* [CONSIGNE]
Pour chacune des affirmations suivantes, indiquez par oui ou par non si elle concorde avec l’extrait sur Babel 7.16, puis citez mot pour mot les termes du texte qui tranchent. (a) La pièce a d’abord été conçue en 2010. (b) Puz/zle a été présenté dans la Cour d’honneur en 2012. (c) Damien Jalet est l’ancien interprète du Ballet C de la B.

* [EXTRAIT PRÉSENTÉ]

Babel 7.16 chorégraphie de Sidi Larbi Cherkaoui et Damien Jalet,(en anglais surtitré en français)

 © Christophe Raynaud de LageAprès, dans la carrière de Boulbon, Puz/zle en 2012 (voir Le Théâtre du Blog), le chorégraphe belge, ancien interprète du Ballet C de la B, aidé du danseur et chorégraphe Damien Jalet, son partenaire sur de nombreux projets, occupe maintenant la Cour d’honneur.
 Recréation d’une pièce conçue en 2010, cette œuvre célèbre  la coexistence : «Chaque artiste de Babel a une double identité, une culture duale», disent-ils. Associant musiques d’Italie, du Rajasthan ou du Japon, dix-sept  interprètes d’origine et de langues différentes, jouent ce spectacle  qui  fait l’objet d’une nouvelle lecture. Pour Damien Jalet : «Chacun vient avec sa langue parlée et chorégraphique car le mythe de Babel parle de la relation entre territoire et langage». Suite aux  événements dramatiques récents, pour Sidi Larbi Cherkaoui dont le parcours artistique est symbole de mixité, «On vit tous aujourd’hui avec la conscience de ces horreurs, la vie est là, il faut travailler avec cela».

* [DONNÉES ENREGISTRÉES]

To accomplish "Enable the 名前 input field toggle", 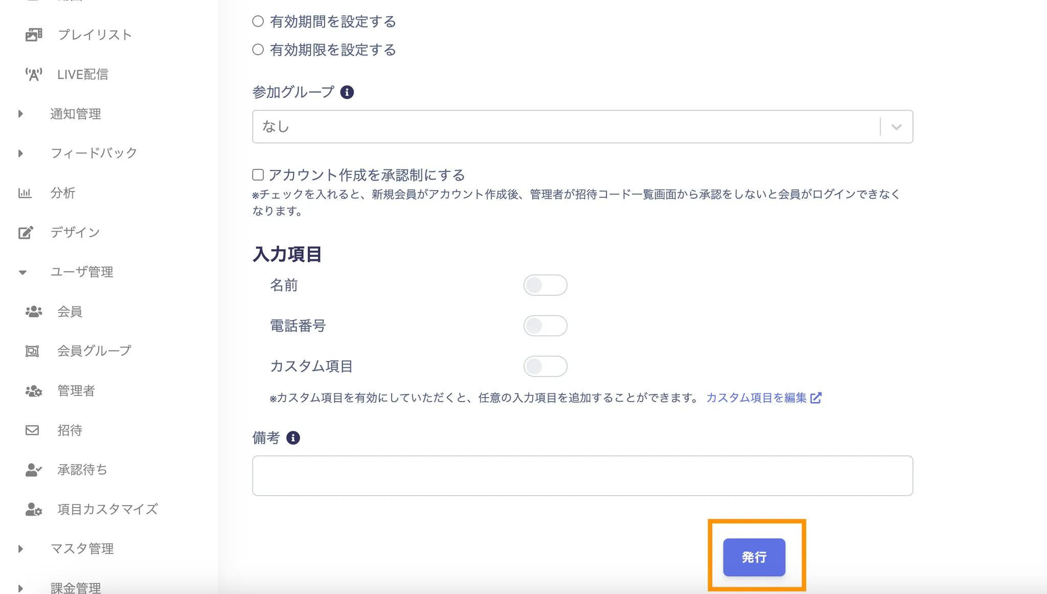I will tap(545, 285).
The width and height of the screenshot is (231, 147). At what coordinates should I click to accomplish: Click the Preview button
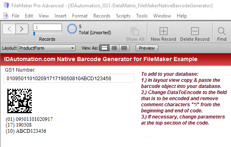pos(147,48)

* [RÉPONSE]
(a) Oui : « Recréation d’une pièce conçue en 2010 ».
(b) Non : « dans la carrière de Boulbon, Puz/zle en 2012 ».
(c) Non : « le chorégraphe belge, ancien interprète du Ballet C de la B, aidé du danseur et chorégraphe Damien Jalet ».